July 13, 2012
Virginia’s Revenue System Can’t Pull Its Weight
Virginia’s taxes were designed for yesterday’s economy, and the system is not capable of generating sufficient resources today to keep Virginia moving forward, according to a new report released today by The Commonwealth Institute for Fiscal Analysis. The report, Frozen in Time, shows that Virginia has grappled with budget shortfalls in 10 of the last 12 years and while reliance on deep cuts, one time budget-balancing tools, and gimmicks got the state through the worst of the recession, structural problems still exist and will resurface.
“When it comes to raising revenue to fund the core functions of our public structures, Virginia is frozen in time,” says Commonwealth Institute President Michael Cassidy. “In fact, most of Virginia’s tax code dates back to the early 1900s when a car cost less than $900 and a dozen eggs were only 23 cents. The problem is we’ve changed the way we earn money and buy stuff as well as the way businesses are structured and operate, but our revenue system hasn’t kept up with those changes.”
The report points to specific ways in which the largest sources of general fund revenue — the individual income tax, the corporate income tax, and the sales and use tax — are insufficient because they are outdated, narrow, and inadequate in the context of Virginia’s modern economy:
- Virginia’s basic income tax structure has not been touched since 1987; a quarter of a century ago. Since then, however, the income distribution has shifted with income growth heavily concentrated among higher income households.
- Key changes in business models and practices, as well as the creation of numerous special tax breaks, have outstripped the ability of the corporate tax to adequately account for today’s business activity. Over 60 percent of Virginia corporations paid no corporate tax in 2008.
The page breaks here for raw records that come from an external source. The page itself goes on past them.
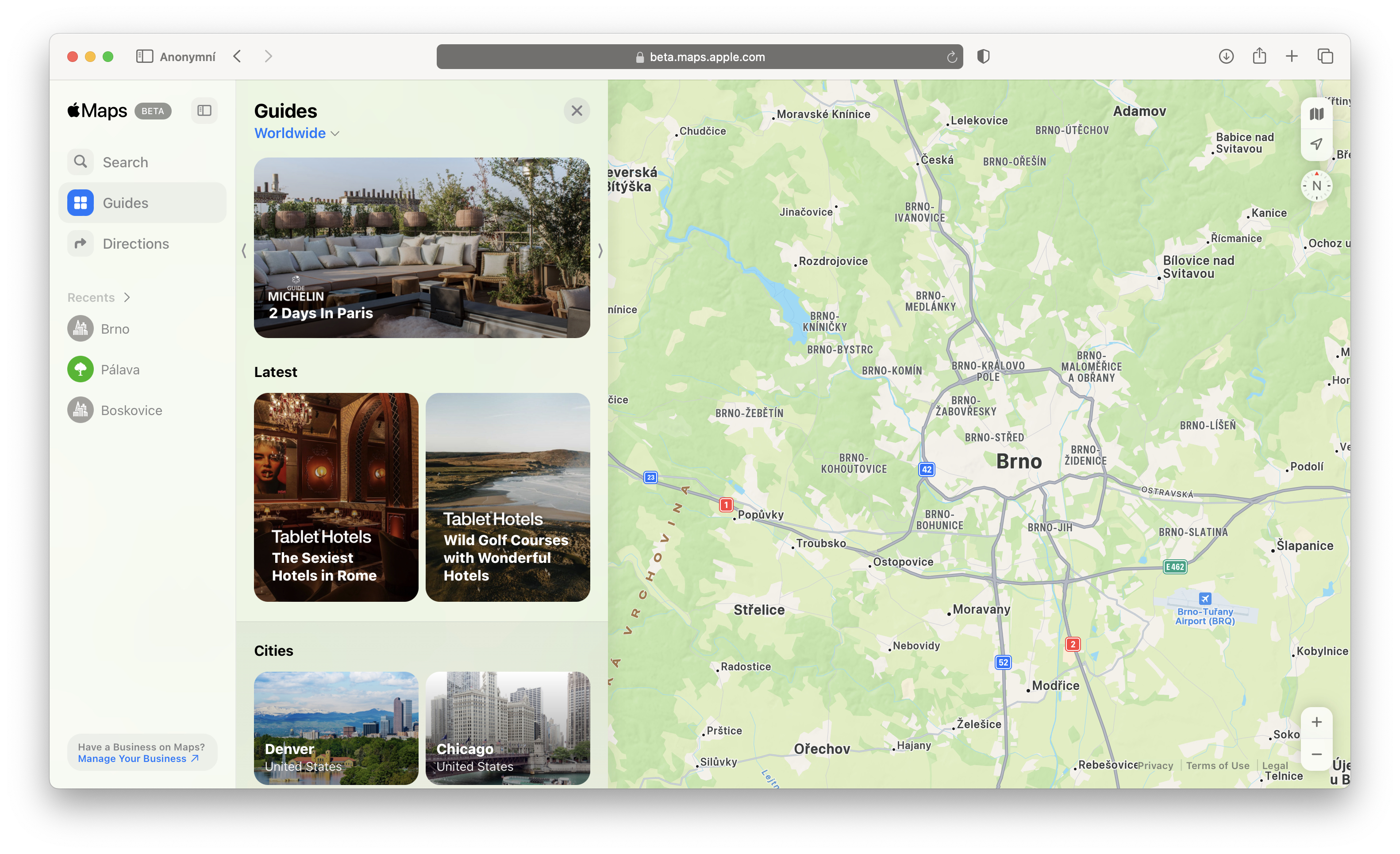Image resolution: width=1400 pixels, height=854 pixels.
Task: Close the Guides panel
Action: click(x=577, y=110)
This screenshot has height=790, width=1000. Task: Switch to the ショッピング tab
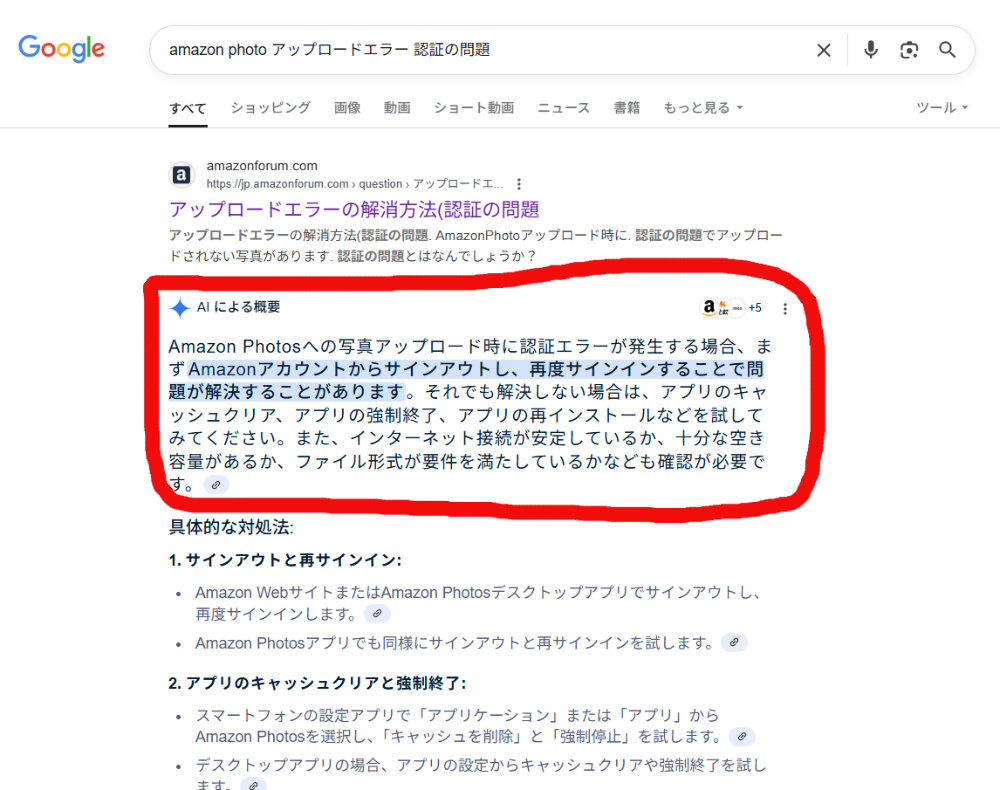270,108
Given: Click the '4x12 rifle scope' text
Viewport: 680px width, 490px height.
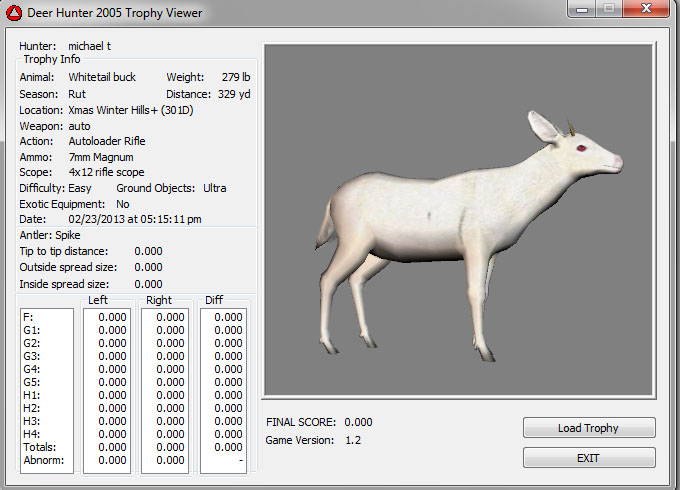Looking at the screenshot, I should [x=106, y=172].
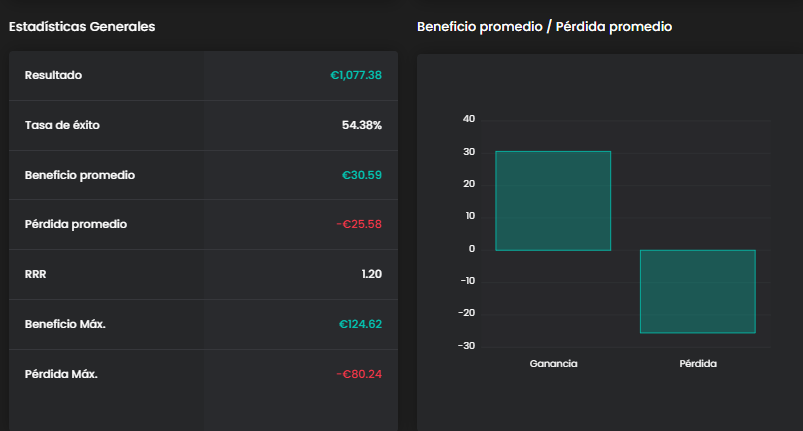Click the green Ganancia bar in chart

(x=553, y=200)
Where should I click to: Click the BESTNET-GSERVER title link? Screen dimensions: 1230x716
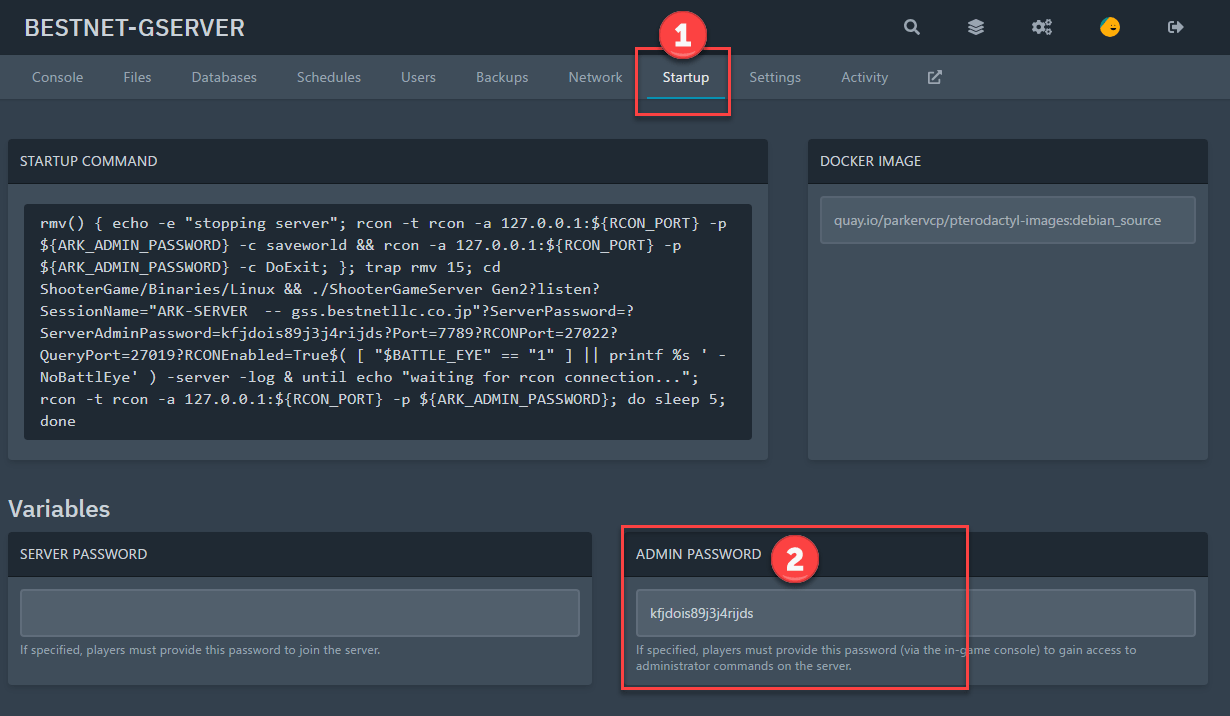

- Sales tax revenue as a share of total general fund revenue has steadily fallen since 1977, largely driven by changes in what Virginians are buying and how they are buying it. For example, consumer spending has shifted from buying goods to buying services. Between 1980 and 2010, the rate of spending on services increased almost 23 percent.
“Opportunities exist to set Virginia’s revenue system on a more sustainable path,” says Cassidy. “Meeting today’s needs as well as the future’s by modernizing Virginia’s revenue system will help the Commonwealth maintain its competitive edge and maximize future prosperity.”
Frozen in Time is the first of three reports dealing with Virginia’s revenue system to be released by The Commonwealth Institute. Subsequent reports will address the ways in which Virginia has avoided dealing with the problem of an outdated revenue system, and specific proposals for reform.